To Reproduce Reproduced using the latest Opensearch Docker images -

{
  "name" : "opensearch-node1",
  "cluster_name" : "opensearch-cluster",
  "cluster_uuid" : "ftk3wyp1RqOa0Yq5SS4ELA",
  "version" : {
    "distribution" : "opensearch",
    "number" : "1.2.4",
    "build_type" : "tar",
    "build_hash" : "e505b10357c03ae8d26d675172402f2f2144ef0f",
    "build_date" : "2022-01-14T03:38:06.881862Z",
    "build_snapshot" : false,
    "lucene_version" : "8.10.1",
    "minimum_wire_compatibility_version" : "6.8.0",
    "minimum_index_compatibility_version" : "6.0.0-beta1"
  },
  "tagline" : "The OpenSearch Project: https://opensearch.org/"
}

load sample data in the dashboard
in the Discover pane, add a Filter , select a Field, select ‘is’ , paste a huge string into the search box - 50k chars will do the trick. The node receiving the query will crash.
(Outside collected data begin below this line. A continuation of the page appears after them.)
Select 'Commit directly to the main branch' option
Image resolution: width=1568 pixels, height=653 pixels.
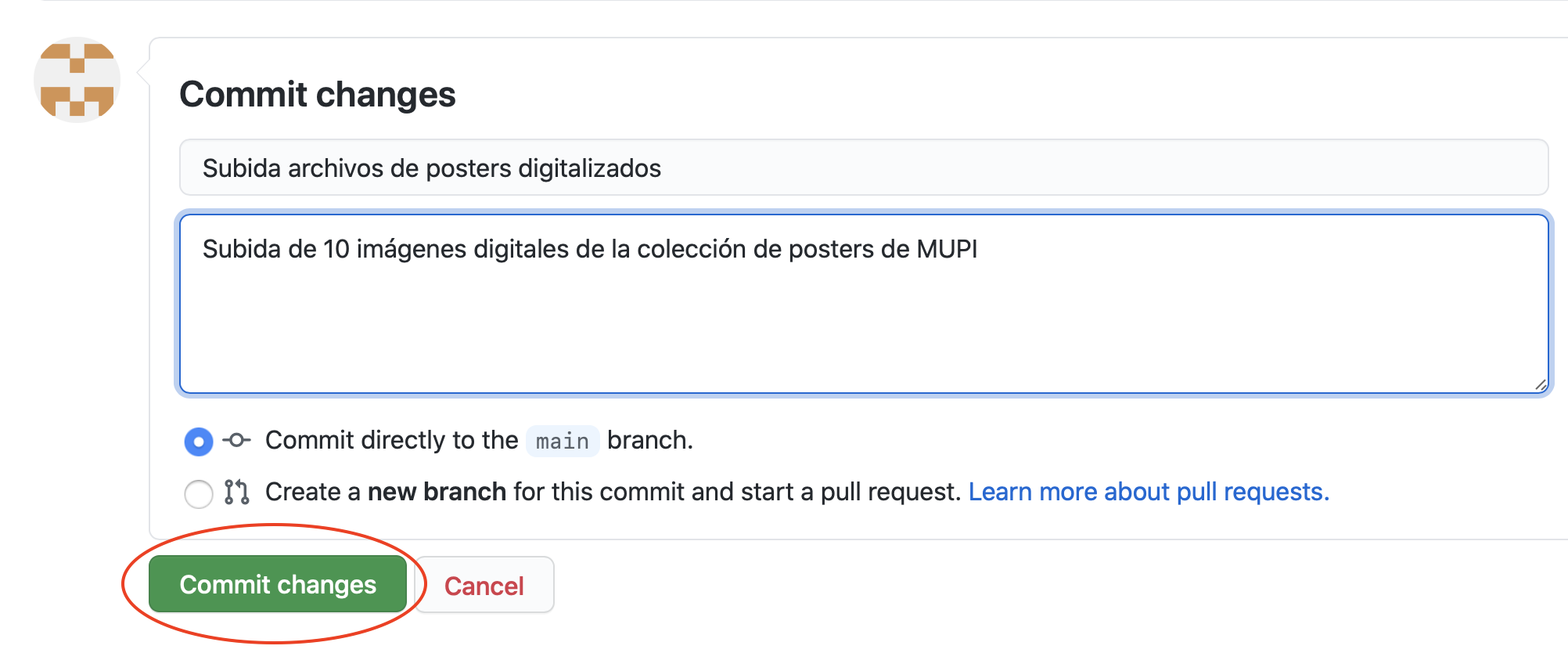(x=199, y=441)
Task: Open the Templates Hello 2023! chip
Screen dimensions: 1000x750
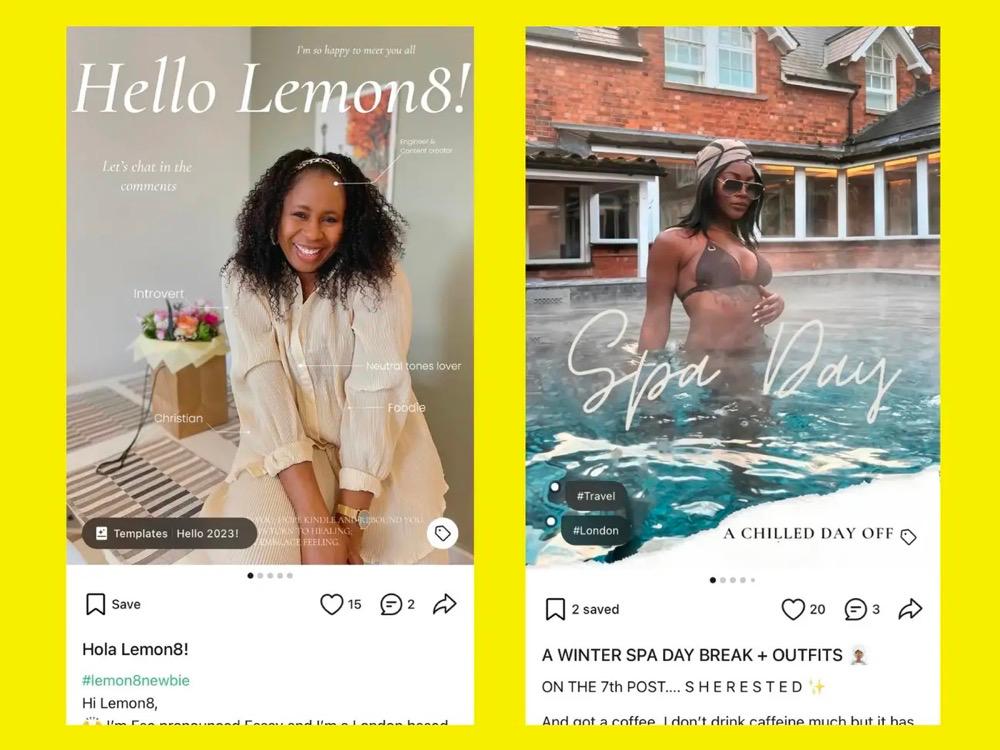Action: click(x=169, y=533)
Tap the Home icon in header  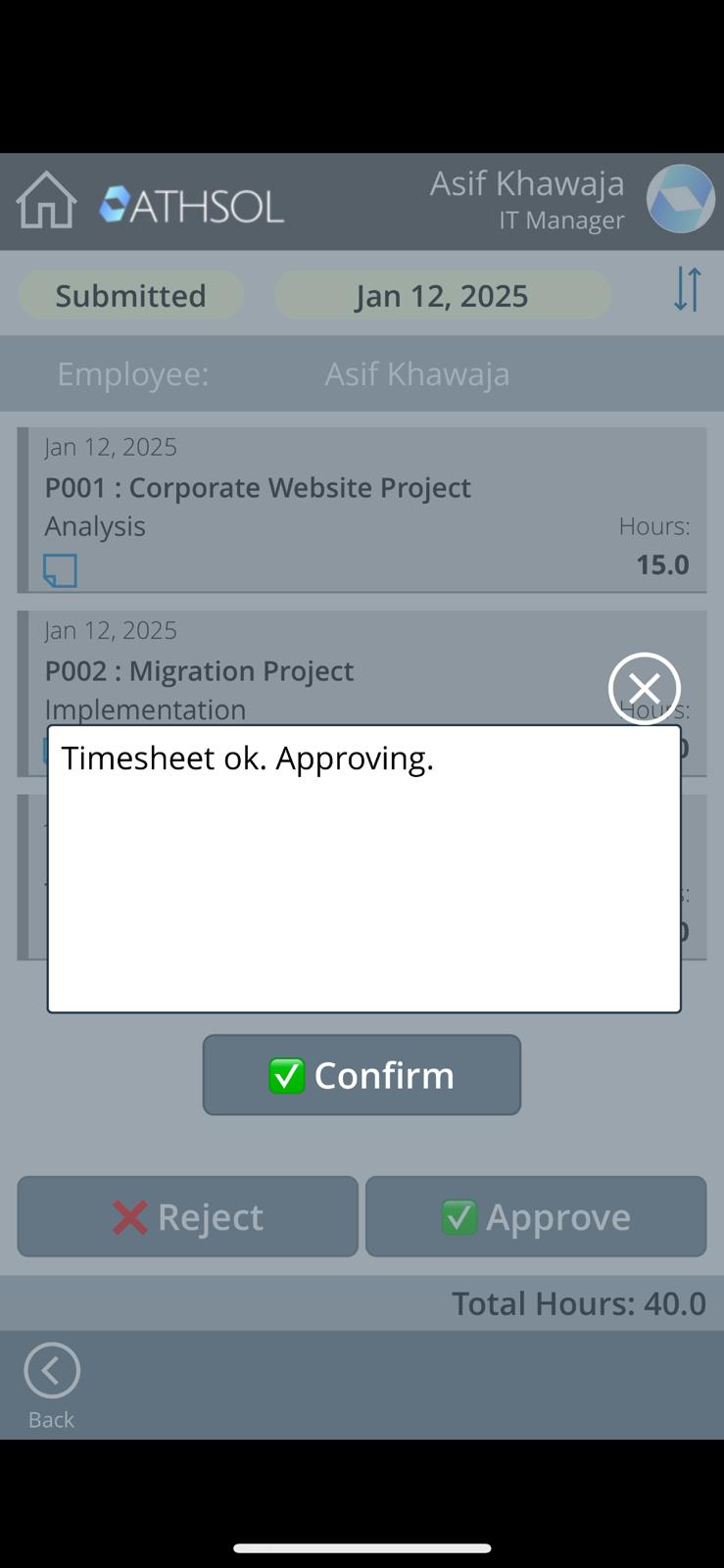pos(46,201)
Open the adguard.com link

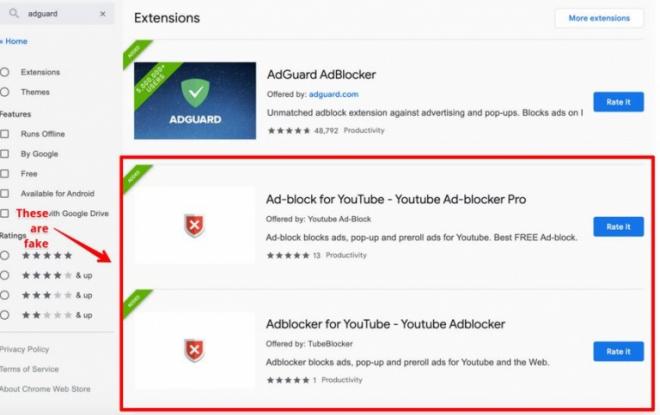pos(333,94)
Expected behavior Expect that the query will be terminated before being allowed to crash the cluster. The bug is present in some versions of Elasticsearch, but does not appear to be present in the latest version (7.16) . It’s present in 7.10.2 , the last version tracked before the Opensearch split - so it probably needs to be addressed in the Opensearch codebase now. In Elasticsearch 7.16 the following response is returned -

{"_shards":{"total":1,"successful":0,"failed":1,"failures":[{"shard":0,"index":"kibana_sample_data_ecommerce","status":"INTERNAL_SERVER_ERROR","reason":{"type":"broadcast_shard_operation_failed_exception","reason":"java.lang.IllegalArgumentException: input automaton is too large: 1001.......................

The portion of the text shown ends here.